とはいえ、護山会議は、一度戦女神でなければリョハンは纏まらないという事実を認めた以上、当代の戦女神であるファリア=アスラリアを最大限尊重し、その意志、意見をもってリョハンの最高意思と定めることとした。でなければ、リョハンの人心は定まらず、混乱の内に瓦解していたことは火を見るよりも明らかだからだ。
確かにリョハンには実在する神がおり、その守護は完璧に近い代物だったのだが、だからといって人心が収まるかというとそういうわけにはいかないのだ。神となったマリクは元々四大天侍のひとりとして、リョハンの住民に広く知られ、敬愛されてはいた。

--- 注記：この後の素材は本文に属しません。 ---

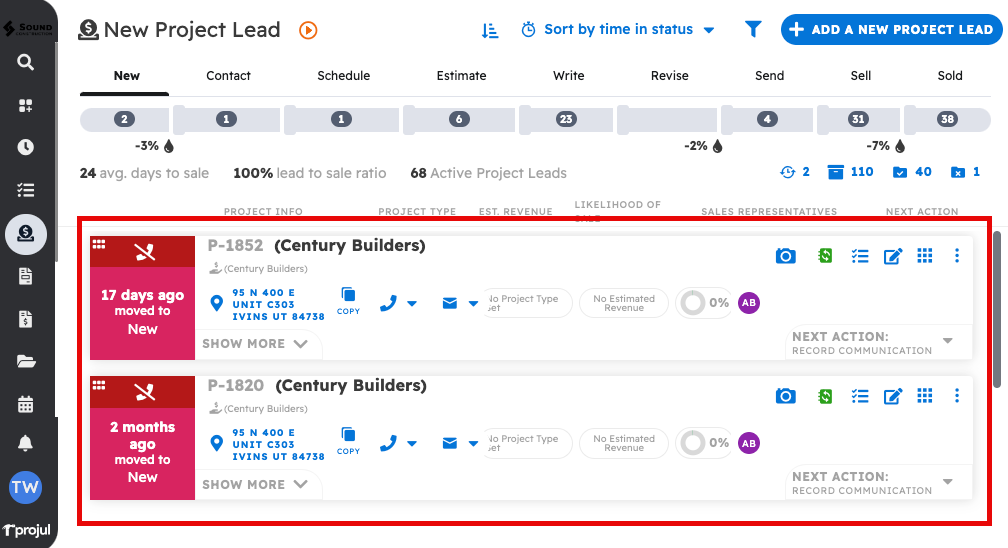1008x548 pixels.
Task: Open the phone dropdown arrow on P-1820
Action: [x=412, y=443]

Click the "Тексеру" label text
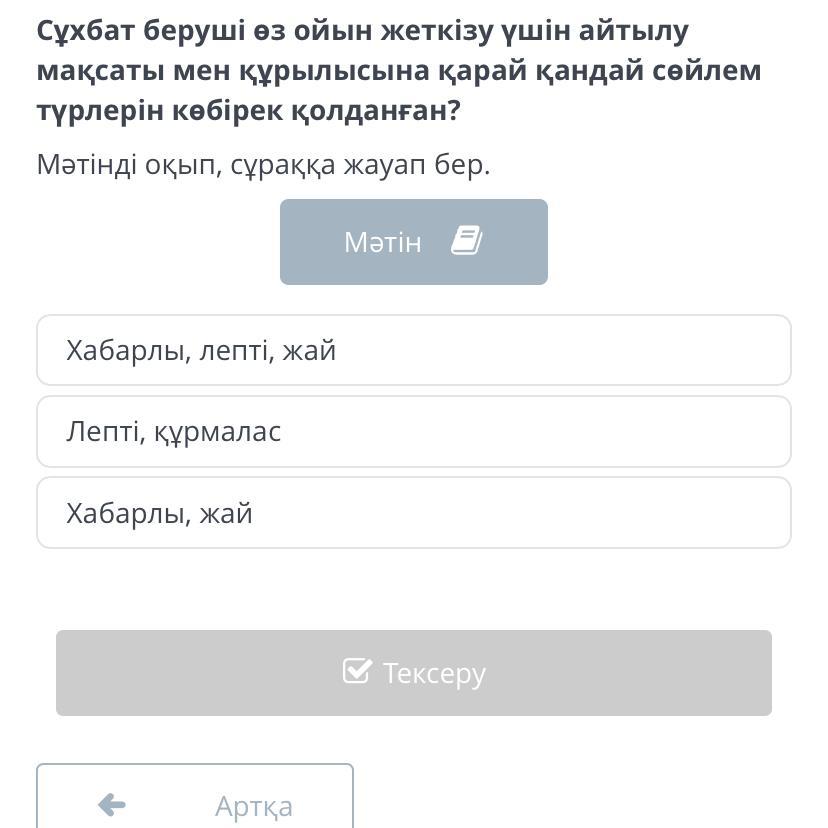point(434,673)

だが、それは彼がリョハン始まって以来の天才武装召喚師であり、四大天侍のひとりだということによる敬愛であり、守護神としての彼を戦女神に成り代わる柱石と見ようとするものはほとんどいなかった。
やはり、リョハンには戦女神こそが必要不可欠であり、戦女神でありさえすれば、なんの実績もないファリア=アスラリアであっても受け入れられるのだから、人間というのはなんと愚かしいものかと思わざるをえない。
(愚か……いや、可愛いのさ)
アレクセイ=バルディッシュは、ファリアが戦女神を受け継いだ途端、瞬時に安定を取り戻したリョハンの事実を思い出し、胸中で皮肉をいった。
最愛の孫娘であるファリアを戦女神の後継者と定めたのは、ほかならぬ彼と彼の妻であり、前代の戦女神ファリア=バルディッシュだ。だがそれは、戦女神がリョハンの秩序に必要不可欠だという意識がふたりやリョハン上層部の意識の中にあったからこそであり、孫娘のファリアが生まれた当時は、戦女神という支柱のないリョハンなど考えられようもなかったからだ。
それから二十数年が経過し、彼も、彼の妻もその考え方を変えていった。
リョハンのひとびとを戦女神という支柱で支配しているものがなんなのかを理解したとき、また、戦女神という現人神であるということの辛さ、苦しさを骨身に染みて理解したとき、ファリア=バルディッシュは、孫娘にはただの人間であって欲しいと願うようになった。ただの人間として、思うままに生きて欲しい、と。リョハンという柵にとらわれず、自由に、己の望むまま、願うままに生き抜いて欲しい。
だからこその人間宣言であり、リョハンは戦女神の支配ではなく護山会議による統治で運営されるべきだという意見をリョハンの市民に話したのだ。
ファリア=バルディッシュの人間宣言は、最初こそ混乱を引き起こしたものの、次第に受け入れられていき、リョハンのひとびとは、日々、ファリア=バルディッシュへの感謝を述べた。長らくリョハンの天地を支える柱として、ときに人間であることさえ忘れるほどの苛烈な役割を続けてきたファリア=バルディッシュには、どれだけ感謝してもしたりないくらいの想いがリョハン市民にはあったのだ。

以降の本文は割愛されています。